Given the ongoing debate on the optimal structure of cities6,32,37, the flow-hierarchy introduces a different conceptual perspective compared to existing measures, and can shed new light on the organization of cities. Indeed, while the metric is based on trip-flows, mobility, in addition to opportunity and demand, is strongly shaped by geography, land-use and quality of infrastructure. From a public-policy point of view, it is instructive to note that cities with greater degree of mobility hierarchy tend to have more desirable urban indicators. Given that this hierarchy is a measure of proximity and direct connectivity between socioeconomic hubs, a possible direction could be to shape opportunity and demand in a way that facilitates a greater degree of hub-to-hub movement than a hub-to-spoke architecture. The proximity of hubs can be generated through appropriate land use policies, that can be shaped by clever zoning laws in terms of business, residence or service areas. The presence of efficient public transportation and the comparatively lower use of cars is another important factor; although public transportation is not enough in terms of facilitating ease of access and lowering pollution, when countered by comparatively longer car trip-lengths as seen in the case of San Francisco. Perhaps a combination of policies, such as congestion-pricing, used to disincentivize private transportation to socioeconomic hubs, along with building public transportation in a targeted fashion to directly connect the hubs, may well prove useful.

Methods

Flow-hierarchy estimation from trip-distribution models

It is instructive to check whether the flow-hierarchy can be accurately extracted from aggregated trip distribution models such as the gravity, radiation and population-weighted opportunity45,46,47. In principle, these models are expected to generate realistic trip flows between locations (with varying degrees of accuracy), given input information such as the population in the locations or the trip out-flows of every cell.

● Given material:
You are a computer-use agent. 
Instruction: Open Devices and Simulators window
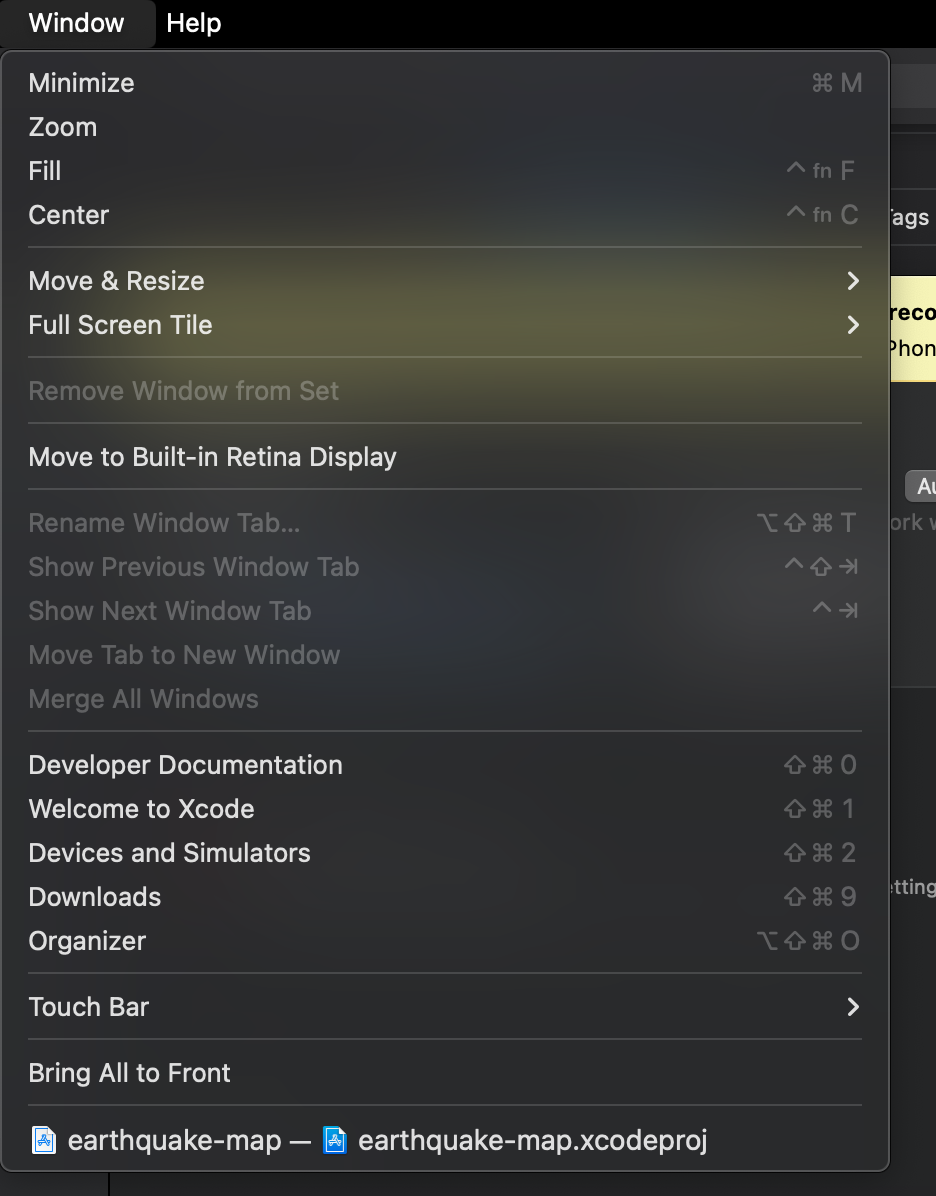(445, 853)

● Action item: In the text on the flow-hierarchy of cities, which city is given as the case where public transportation is countered by comparatively longer car trip-lengths?

● Finished task: San Francisco